The Government has been given a firm warning from Europe to stick to its plans to make 3.1 billion euro (£2.6 billion) of savings in the budget.
As senior ministers debate whether the state can afford to make a less severe adjustment next month, European Central Bank (ECB) executive board member Jorg Asmussen said revising it down would be risky.
"Delaying fiscal adjustment is a risky strategy and the achievements so far should not be put at risk," Mr Asmussen said.
"So I would conclude that it is crucial that the authorities stick to the programme's objectives as they have done in order to ensure that the country remains on a sustainable path."
The Government's 3.1 billion euro target has been much-disputed, with junior coalition partner Labour calling for a lower figure.
Party leader and Tanaiste Eamon Gilmore has claimed the Government should do "no more than is necessary" on October 15.
Ireland hopes to reduce its deficit to 5.1% of GDP in 2014, and to get it down further to 3% by 2015.

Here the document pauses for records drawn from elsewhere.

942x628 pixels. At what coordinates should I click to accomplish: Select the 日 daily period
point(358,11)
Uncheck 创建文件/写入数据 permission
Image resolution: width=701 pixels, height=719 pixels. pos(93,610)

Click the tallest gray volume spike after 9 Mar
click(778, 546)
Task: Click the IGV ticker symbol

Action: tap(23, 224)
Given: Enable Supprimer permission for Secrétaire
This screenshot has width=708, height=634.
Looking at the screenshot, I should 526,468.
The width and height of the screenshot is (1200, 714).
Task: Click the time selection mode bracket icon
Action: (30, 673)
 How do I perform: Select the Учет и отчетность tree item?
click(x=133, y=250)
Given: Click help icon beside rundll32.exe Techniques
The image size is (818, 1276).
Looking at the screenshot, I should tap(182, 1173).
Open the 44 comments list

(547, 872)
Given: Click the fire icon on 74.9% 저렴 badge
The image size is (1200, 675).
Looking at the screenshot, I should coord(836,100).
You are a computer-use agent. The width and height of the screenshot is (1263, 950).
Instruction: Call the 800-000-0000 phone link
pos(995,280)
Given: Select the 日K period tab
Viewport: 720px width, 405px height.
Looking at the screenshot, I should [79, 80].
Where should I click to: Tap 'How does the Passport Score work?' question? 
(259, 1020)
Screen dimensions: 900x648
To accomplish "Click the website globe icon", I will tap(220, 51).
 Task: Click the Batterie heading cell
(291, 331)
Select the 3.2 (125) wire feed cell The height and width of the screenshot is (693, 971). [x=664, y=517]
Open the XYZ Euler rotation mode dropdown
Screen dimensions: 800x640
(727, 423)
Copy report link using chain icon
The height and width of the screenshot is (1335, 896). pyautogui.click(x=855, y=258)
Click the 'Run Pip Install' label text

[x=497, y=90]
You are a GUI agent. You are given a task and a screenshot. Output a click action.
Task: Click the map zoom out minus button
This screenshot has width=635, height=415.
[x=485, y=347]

The Labour leader has insisted Ireland can meet that target without a 3.1 billion euro adjustment, but Fine Gael is yet to be drawn on a figure.
Mr Asmussen, the German representative on the ECB executive board, told RTE Radio that Ireland's debt is still fairly high and that continued austerity would be necessary to keep the country on track.
This follows claims from the Taoiseach at an Irish Business and Employers Confederation event on Friday when he vowed not to increase the country's income tax rate in the next wave of spending cuts and tax hikes.
Mr Kenny also insisted that Ireland's relatively low corporation tax rate of 12.5% would remain untouched, saying it was a cornerstone of policy.
He said the Government is committed to getting the public finances in order and exiting the controversial bailout programme at the end of the year.